Canada’s broadcasting regulatory authority, the Canadian Radio-television Telecommunications Commission (CRTC), has issued a news release outlining its new regulations for podcast providers, social media platforms, and online streaming services, aiming to modernize Canada’s broadcasting framework and enhance contributions to Canadian and Indigenous content.
CRTC Chairperson and Chief Executive Officer Vicky Eatrides emphasized the importance of engaging various perspectives in this initiative, stating, “We are developing a modern broadcasting framework that can adapt to changing circumstances. To do that, we need broad engagement and robust public records. We appreciate the significant participation during this first phase and look forward to hearing a diversity of perspectives at our contributions proceeding in November.”
The CRTC’s plan includes two key components:
- Mandatory Registration for Podcast Providers: The CRTC will require all podcast providers operating in Canada with annual earnings exceeding $10 million to register with the commission. This registration will help gather essential information and is a one-time requirement, easily completed in a few steps. The deadline for registration is November 28, 2023.
- Conditions for Online Streaming Services: New conditions for online streaming services operating in Canada have been established. These conditions, effective immediately, mandate certain online streaming services to provide information about their content and subscribership to the CRTC. Furthermore, these services are required to offer their content without being tied to specific mobile or Internet providers.
The CRTC’s new powers, granted through Bill C-11, have generated confusion regarding their scope. Content creators earning less than $10 million annually who host content on their personal websites remain unaffected. However, social media platforms hosting such creators’ content will be required to register with the CRTC, including individual podcast creators who meet the specified earnings threshold.
The Bill C-11, or Online Streaming Act after it was passed, amended the Broadcasting Act to account for the increased prominence of internet video and digital media, giving CRTC the regulatory scope over the internet. With much criticisms on the bill, it got its royal assent in April 2023 and is seen by Conservatives as the piece that solidifies Prime Minister Justin Trudeau’s government as the most “anti-internet government in Canadian history.”
The move to regulate podcasts has sparked criticism online, with some viewing it as an infringement on free speech.
Michael Geist, a Canada Research Chair in Internet and E-commerce Law at the University of Ottawa, raised questions about the discrepancy, stating, “Given the government’s regular insistence that ‘platforms are in and users are out,’ it begs the question why some users are, by the Commission’s own admission, now in.”
Geist highlighted that while the CRTC’s new requirements may not constitute a censorship regime, they do indicate the establishment of an extensive regulatory framework.
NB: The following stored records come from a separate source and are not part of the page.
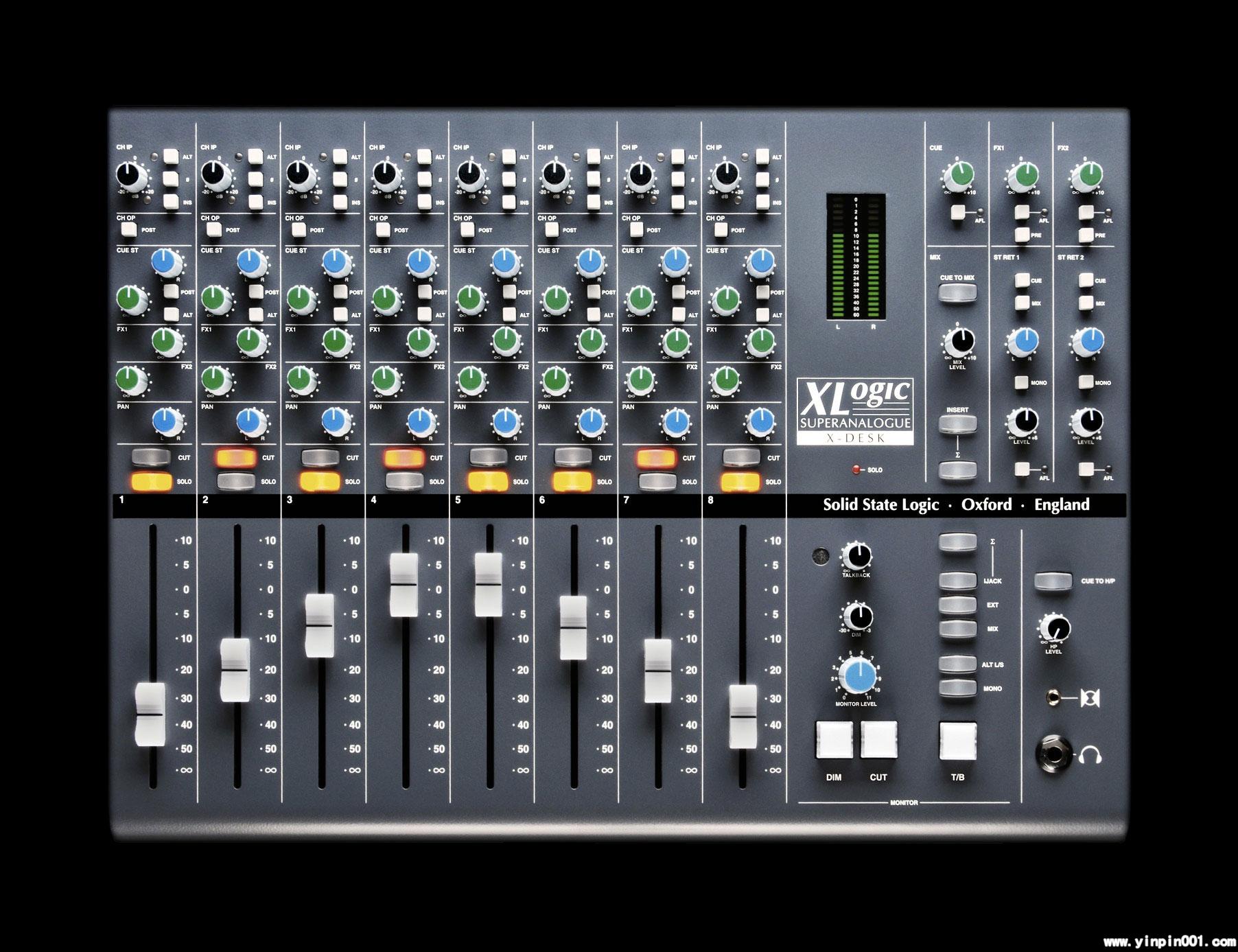Select the ALT L/S monitor button
Viewport: 1238px width, 952px height.
pyautogui.click(x=957, y=664)
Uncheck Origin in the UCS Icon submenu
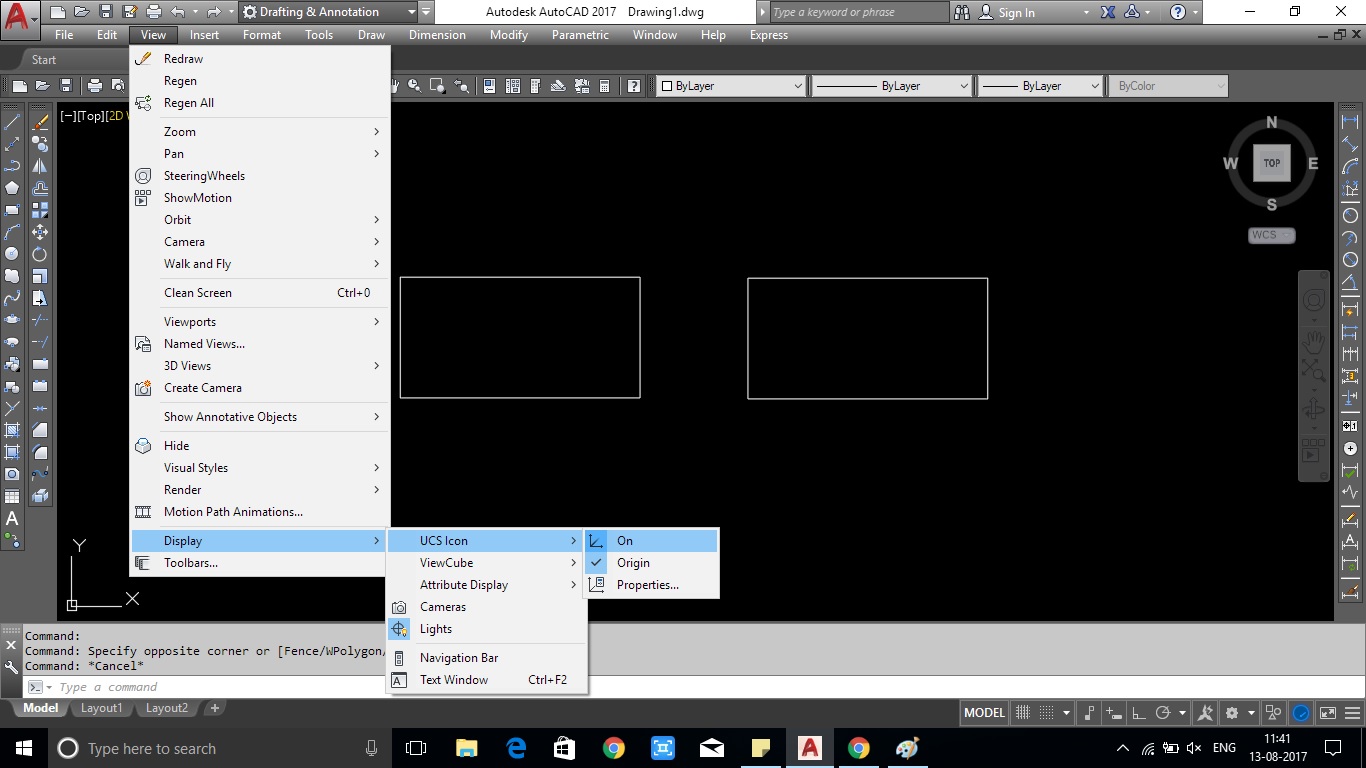The height and width of the screenshot is (768, 1366). [x=633, y=562]
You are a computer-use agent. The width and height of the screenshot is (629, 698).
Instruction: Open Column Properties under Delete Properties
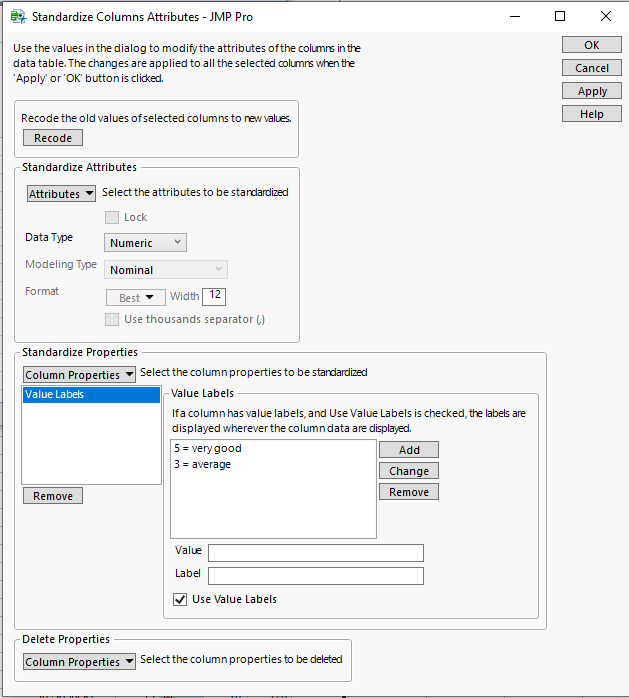pos(79,662)
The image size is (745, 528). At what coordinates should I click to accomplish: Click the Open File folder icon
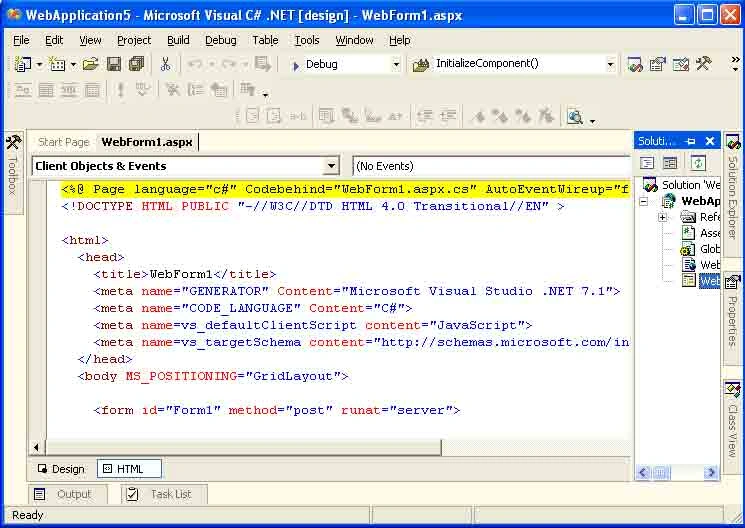(90, 64)
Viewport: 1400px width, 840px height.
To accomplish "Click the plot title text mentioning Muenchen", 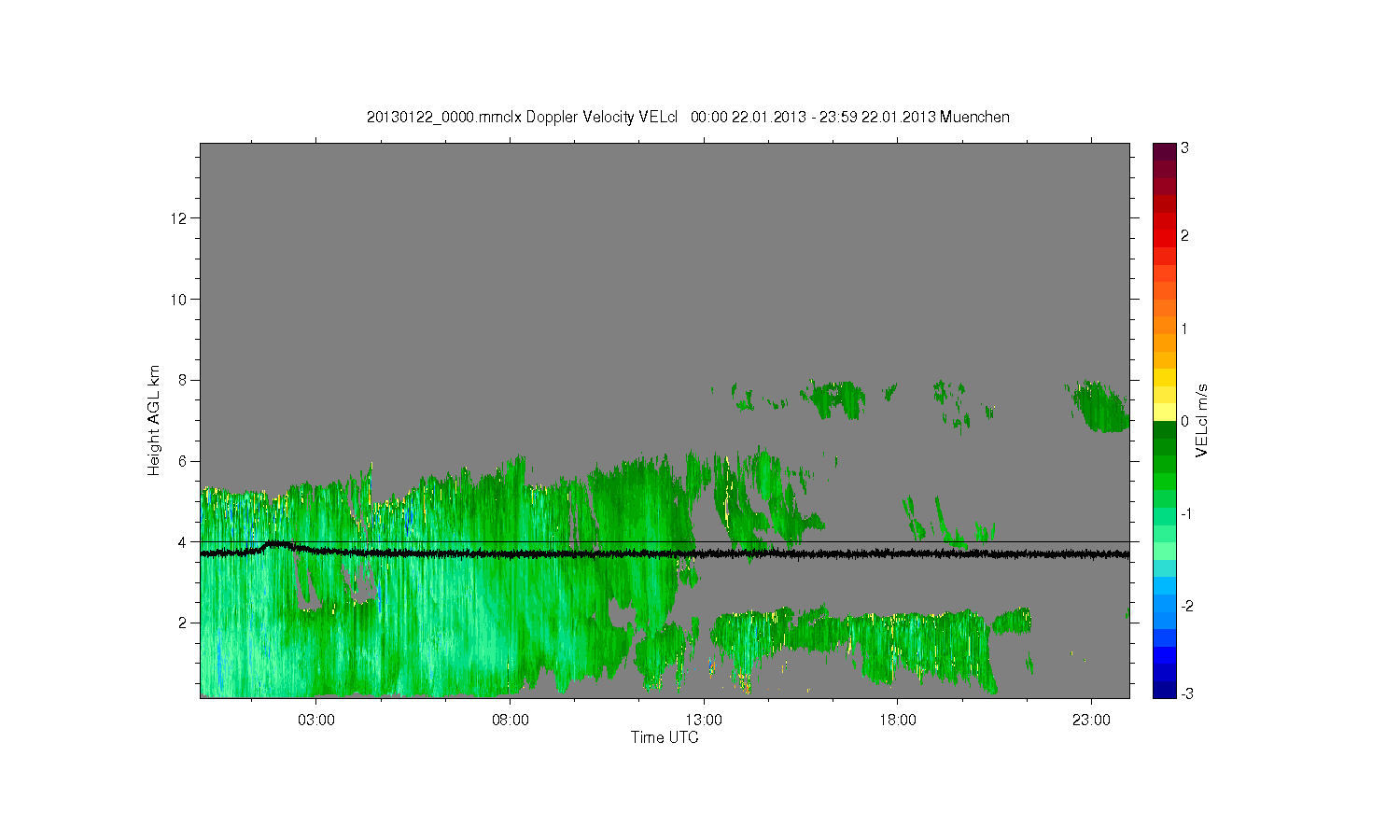I will [x=688, y=117].
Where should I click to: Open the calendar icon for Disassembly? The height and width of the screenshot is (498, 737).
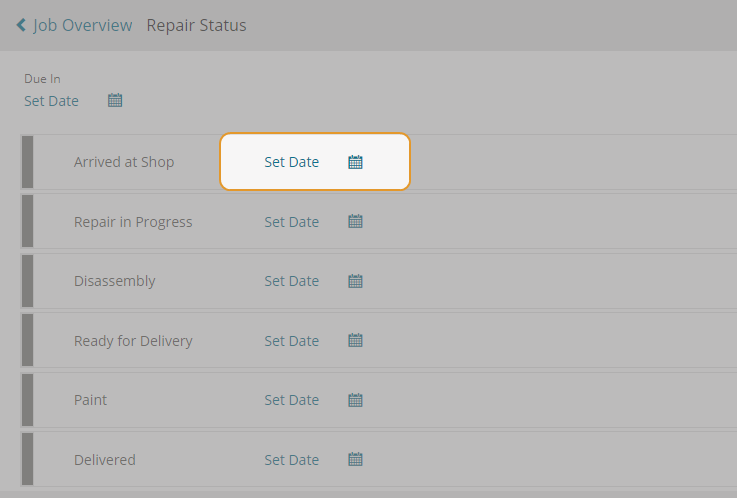tap(355, 281)
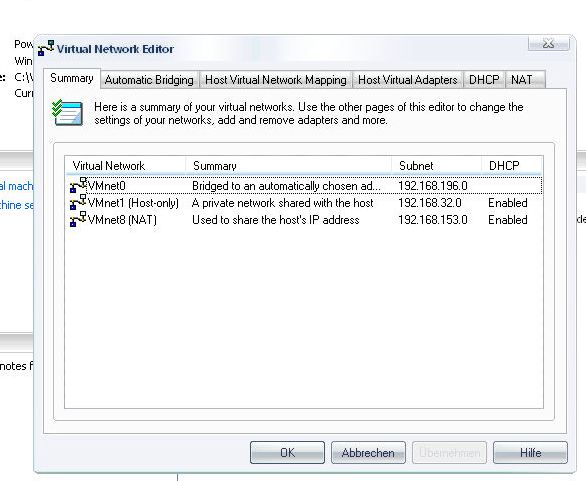
Task: Click the Virtual Network Editor title icon
Action: (x=46, y=49)
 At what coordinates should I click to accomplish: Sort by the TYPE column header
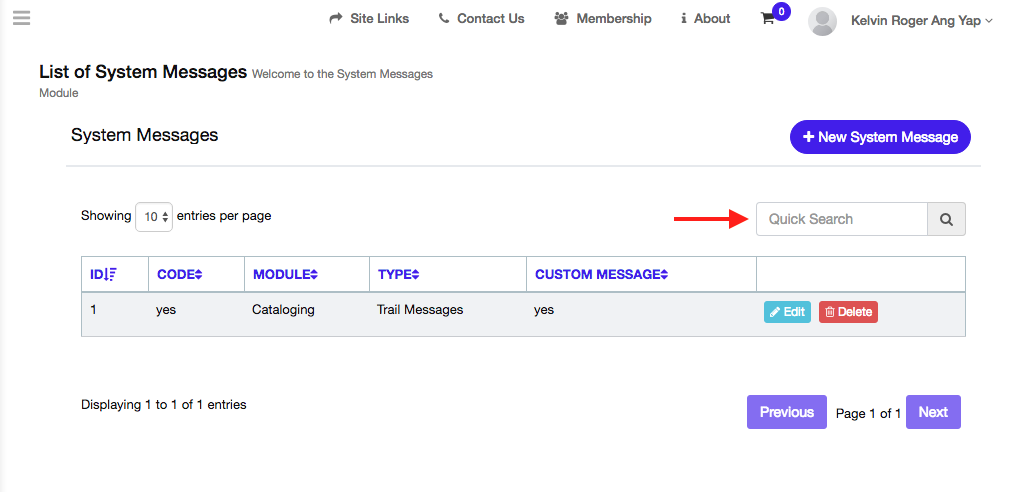tap(398, 274)
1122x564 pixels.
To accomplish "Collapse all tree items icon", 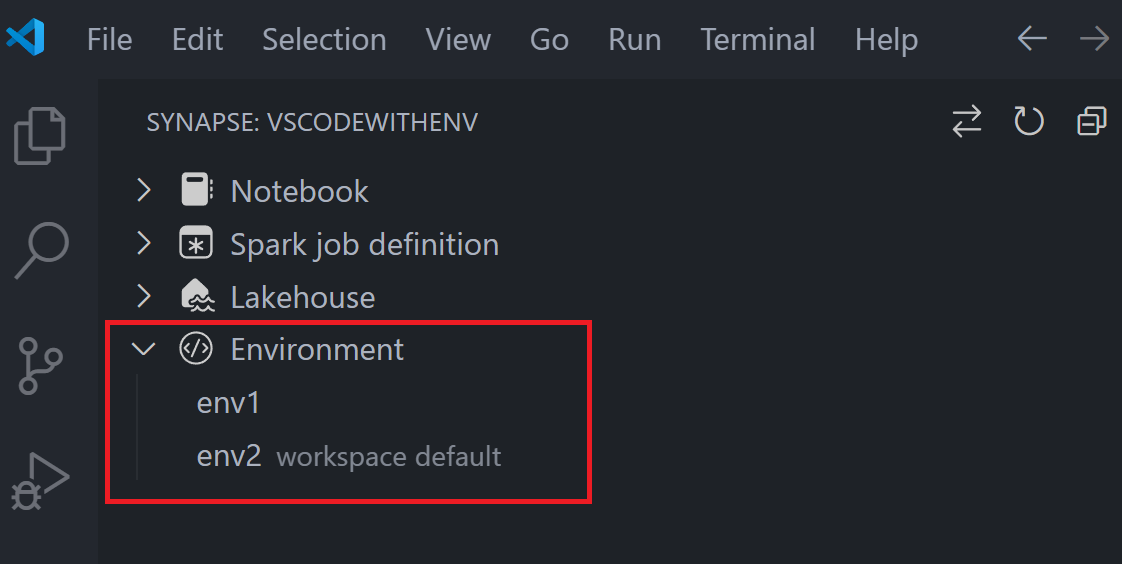I will 1091,121.
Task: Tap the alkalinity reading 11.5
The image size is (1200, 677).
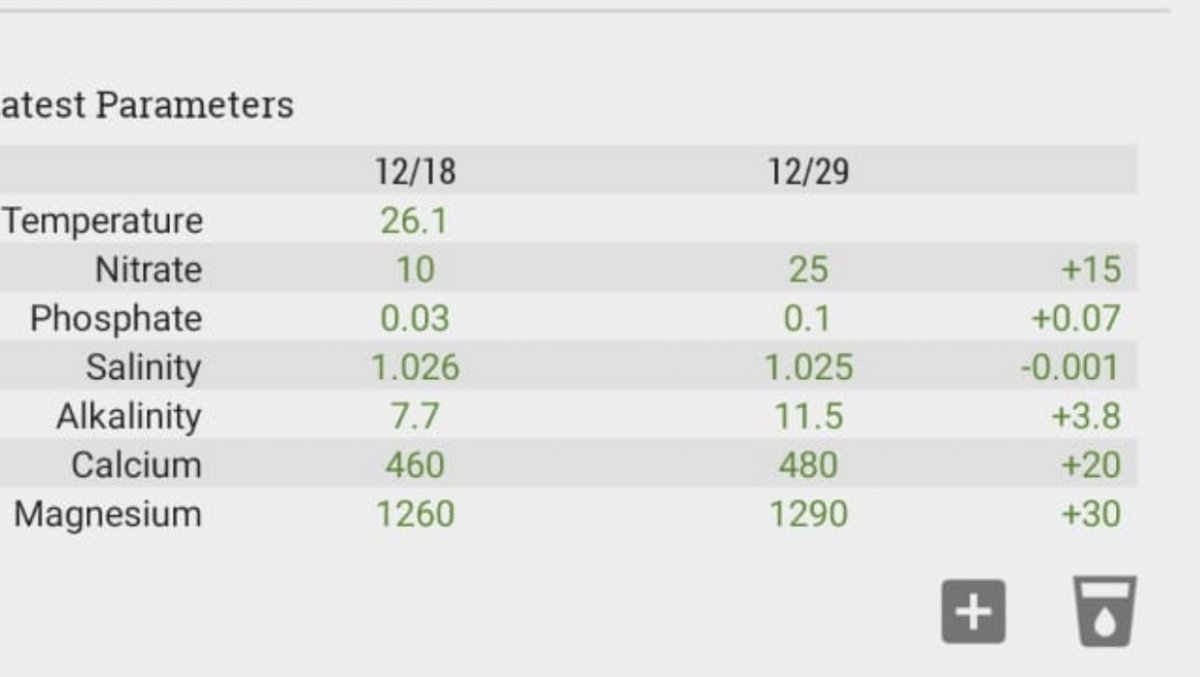Action: 808,416
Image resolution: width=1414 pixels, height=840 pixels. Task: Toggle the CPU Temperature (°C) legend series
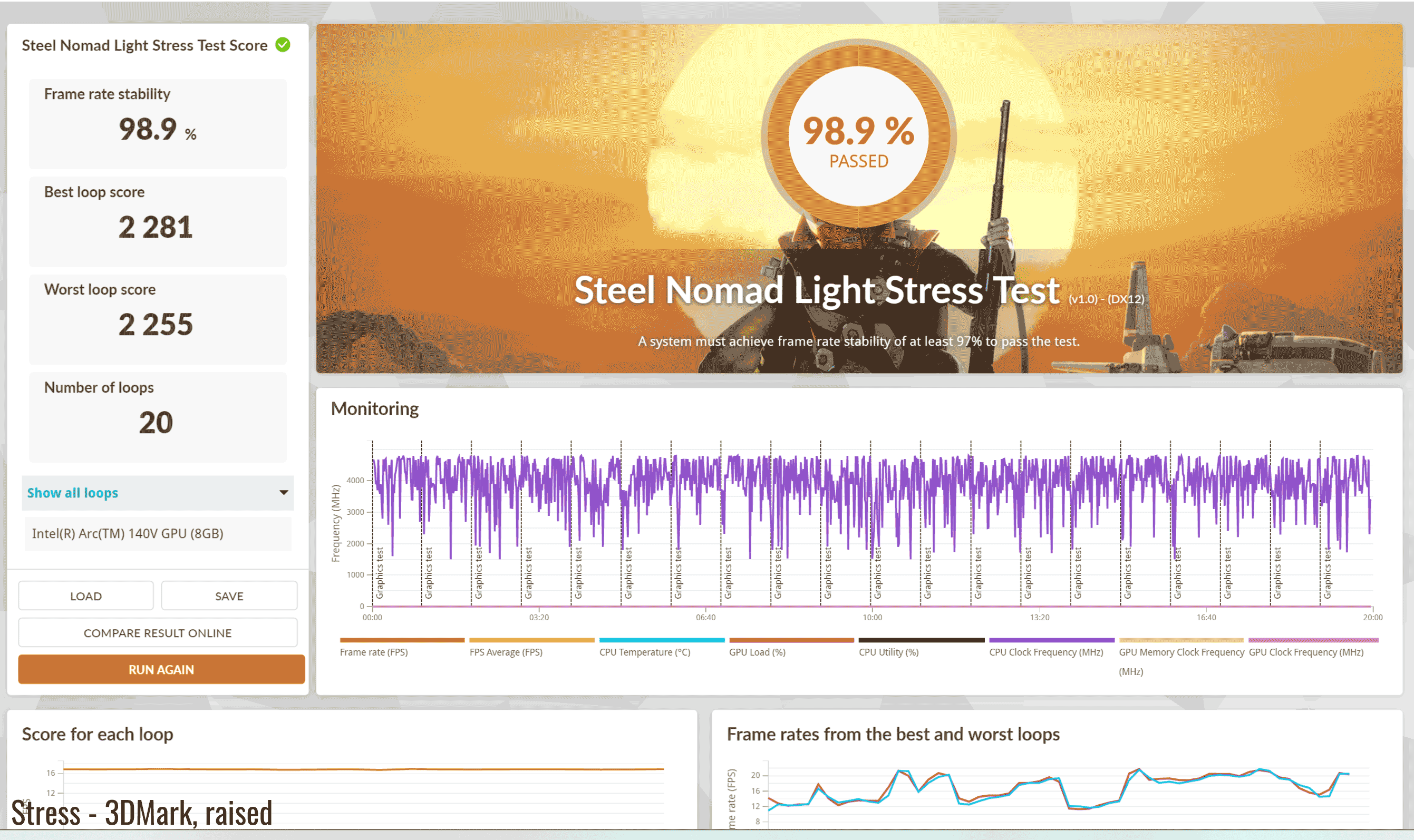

He pointed out that the issue originates from the government’s initial claim that Bill C-11 primarily targeted web giants, omitting everyday audio and visual services like podcasts, news, and adult sites from consideration.
He also raised concerns about the CRTC’s exemption threshold of $10 million in Canadian revenue and the rejection of exemptions for podcasts, social media, adult sites, news services, and thematic services.
“That isn’t trivial, but additional exemptions for podcasts, social media, adult sites, news services, thematic services were all rejected,” he added.
Geist also expressed concerns about the requirement for podcasters and news outlets generating a certain level of revenue to register with the government, as it potentially infringes upon freedom of expression rights.
Finally, he underscored the CRTC’s indication that more regulation is forthcoming, particularly for adult sites and social media services, suggesting that this marks the beginning of a broader internet regulatory system.
Conservative Party leader Pierre Poilievre vowed to repeal Trudeau’s “censorship, and restore freedom of expression online for all.”
“We warned that Justin Trudeau’s online censorship law was coming to censor what people can see and say online. Liberals denied it. Now, it is exactly what they’re doing,” Poilievre posted.
Meanwhile, online services providing platforms exclusively for video games or audio books are exempt from registration requirements.
The CRTC intends to maintain a public registry of all online services that have registered with them, applying this requirement not only to Canadian entities but also to foreign online streaming services accessible to Canadian users.
These regulatory decisions stem from extensive public consultations initiated in May. An ongoing consultation seeks input on contributions to be made by legacy media broadcasters and online streaming services to support Canadian and Indigenous content.
Additionally, the CRTC has announced a three-week public proceeding for the ongoing consultation, scheduled to commence on November 20, 2023, with participation expected from 129 intervenors representing diverse interests.